Meeting an unmet clinical need
This work builds on a previous collaboration between Rogers and Efimov, in which they developed the first dissolvable device for temporary pacing. Many patients require temporary pacemakers after heart surgery — either while waiting for a permanent pacemaker or to help restore a normal heart rate during recovery.
For the current standard of care, surgeons sew the electrodes onto the heart muscle during surgery. Wires from the electrodes exit the front of a patient’s chest, where they connect to an external pacing box that delivers a current to control the heart’s rhythm.
When the temporary pacemaker is no longer needed, physicians remove the pacemaker electrodes. Potential complications include infection, dislodgement, torn or damaged tissues, bleeding and blood clots.
“Wires literally protrude from the body, attached to a pacemaker outside the body,” Efimov said. “When the pacemaker is no longer needed, a physician pulls it out. The wires can become enveloped in scar tissue. So, when the wires are pulled out, that can potentially damage the heart muscle. That’s actually how Neil Armstrong died. He had a temporary pacemaker after a bypass surgery. When the wires were removed, he experienced internal bleeding.”
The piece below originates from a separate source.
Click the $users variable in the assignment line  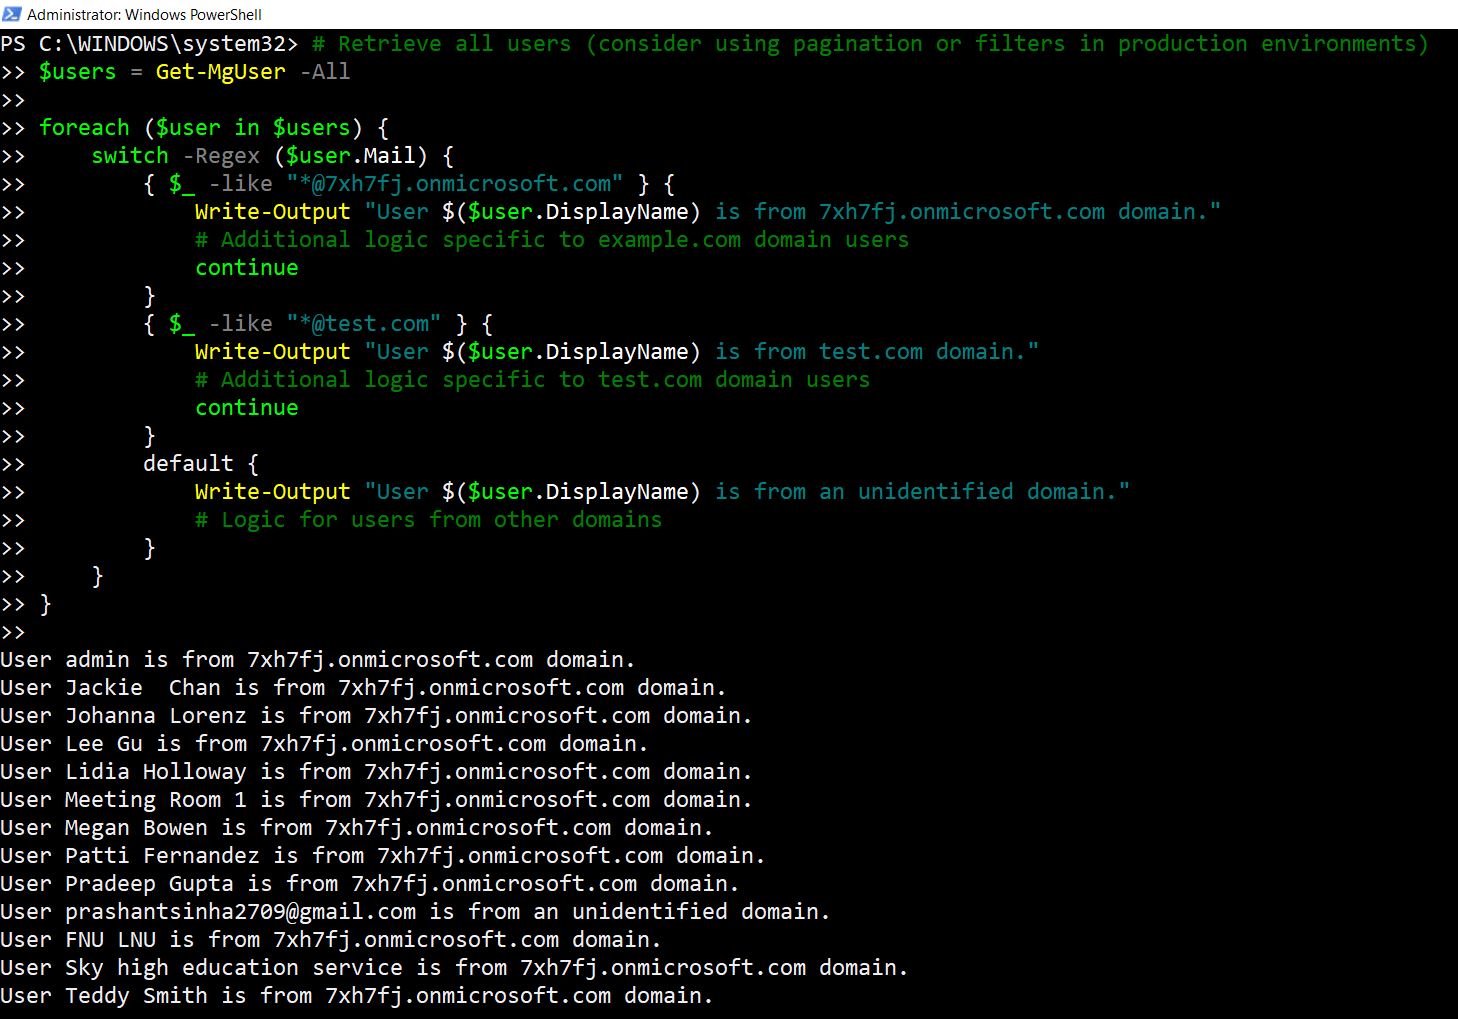pyautogui.click(x=77, y=72)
In response to this clinical need, Rogers, Efimov and their teams developed their dissolvable pacemaker, which was introduced in Nature Biotechnology in 2021. The thin, flexible, lightweight device eliminated the need for bulky batteries and rigid hardware, including wires. Rogers’ lab had previously invented the concept of bioresorbable electronic medicine — electronics that provide a therapeutic benefit to the patient and then harmlessly dissolve in the body like absorbable sutures. By varying the composition and thickness of the materials in these devices, Rogers’ team can control the precise number of days they remain functional before dissolving.
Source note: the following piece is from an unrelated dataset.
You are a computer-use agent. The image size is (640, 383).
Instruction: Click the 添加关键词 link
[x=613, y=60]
Body fluid-powered battery
While the original quarter-size dissolvable pacemaker worked well in pre-clinical animal studies, cardiac surgeons asked if it was possible to make the device smaller. Then it would be better suited to non-invasive implantation and for use in the smallest patients. But the device was powered by near-field communication protocols — the same technology used in smartphones for electronic payments and in RFID tags — which required a built-in antenna.
“Our original pacemaker worked well,” Rogers said. “It was thin, flexible and fully resorbable. But the size of its receiver antenna limited our ability to miniaturize it. Instead of using the radio frequency scheme for wireless control, we developed a light-based scheme for turning the pacemaker on and delivering stimulation pulses to the surface of the heart. This is one feature that allowed us to dramatically reduce the size.”